▸ **REQUIREMENT 1**: In the AML compliance excerpt below, rewrite the passage from "Regulation 19: Suspicious" to "for reporting suspicions.", substituting "Regulation 20" for "Regulation 19".
▸ **REQUIREMENT 2**: According to the AML compliance excerpt below, why must the responsible person complete an annual AML compliance review? Answer in one to three sentences.
▸ **REQUIREMENT 3**: List every regulation named in the AML compliance excerpt below, with the heading given for each.

▸ **SELECTED EXCERPT**:
********

Where a firm risk assessment was in place, firms often do not appear to reflect on the information contained with the assessment and demonstrate appropriate mitigation processes.
Regulation 19: Suspicious activity reporting
Regulation 19 requires firms to have adequate written policies, controls, and procedures in place, including clear reporting lines for reporting suspicions.
Four in five (79%) non-compliant firms did not have appropriate policies and procedures in place and/or they were not tailored to the firm or reviewed on a regular basis.
Firms either had no written policies and procedures or had copied documents from other sources without removing incorrect references.
Another common theme is policies not actually reflecting the processes of the firm. They look to have been written as a one-off requirement without thought to the way the firm operates.
Firms could often not demonstrate how the AML policies and procedures had been communicated to employees.
Regulation 21: Internal controls
Regulation 21 requires firms to have appropriate internal controls. This is the responsibility of the Money Laundering Reporting Officer (MLRO) or Money Laundering Compliance Principal (MLCP). That responsible person is required to attend appropriate AML training and, if the firm has relevant employees, to complete an annual AML compliance review of the firms’ policies and procedures to ensure they are appropriate to the firm and its client base, and that the firm has appropriate resources including training requirements.
Some 91% of non-compliant firms had no annual AML compliance review and/or had not completed appropriate training. Relevant employees had generally not been screened or, if they had, it had not been recorded.
Regulation 24: Regular AML training
Regulation 24 requires all relevant employees to undertake regular AML training to recognise and deal with transactions which may be related to money laundering, as well as to identify and report anything that gives grounds for suspicion.

********

▸ **INFORMATION SUPPLIED**:

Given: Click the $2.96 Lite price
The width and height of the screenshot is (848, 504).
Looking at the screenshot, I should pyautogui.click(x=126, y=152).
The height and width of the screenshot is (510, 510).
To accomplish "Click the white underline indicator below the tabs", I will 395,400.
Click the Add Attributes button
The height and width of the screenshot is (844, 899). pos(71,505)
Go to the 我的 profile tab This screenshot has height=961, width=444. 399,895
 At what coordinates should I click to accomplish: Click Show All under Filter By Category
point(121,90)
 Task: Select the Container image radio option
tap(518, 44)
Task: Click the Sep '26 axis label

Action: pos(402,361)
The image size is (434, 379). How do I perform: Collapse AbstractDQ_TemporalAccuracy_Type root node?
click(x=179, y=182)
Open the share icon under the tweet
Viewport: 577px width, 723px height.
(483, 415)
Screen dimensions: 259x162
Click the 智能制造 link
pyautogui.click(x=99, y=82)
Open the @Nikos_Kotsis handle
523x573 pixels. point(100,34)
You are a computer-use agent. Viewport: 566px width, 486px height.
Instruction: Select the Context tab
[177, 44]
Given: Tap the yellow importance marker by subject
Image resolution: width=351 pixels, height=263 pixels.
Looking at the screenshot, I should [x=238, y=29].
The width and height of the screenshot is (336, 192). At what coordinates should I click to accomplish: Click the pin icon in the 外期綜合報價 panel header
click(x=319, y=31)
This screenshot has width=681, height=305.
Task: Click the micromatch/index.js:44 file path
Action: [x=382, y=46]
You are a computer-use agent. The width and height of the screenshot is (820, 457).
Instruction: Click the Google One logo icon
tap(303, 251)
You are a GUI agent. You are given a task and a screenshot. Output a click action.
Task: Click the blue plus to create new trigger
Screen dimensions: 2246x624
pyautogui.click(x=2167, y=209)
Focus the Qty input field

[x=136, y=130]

********

▸ **FINAL ANSWER 1**:
Regulation 20: Suspicious activity reporting
Regulation 20 requires firms to have adequate written policies, controls, and procedures in place, including clear reporting lines for reporting suspicions.

▸ **FINAL ANSWER 2**: The annual review checks that the firm's policies and procedures are appropriate to the firm and its client base. It also confirms that the firm has appropriate resources, including training requirements.

▸ **FINAL ANSWER 3**:
- Regulation 19: Suspicious activity reporting
- Regulation 21: Internal controls
- Regulation 24: Regular AML training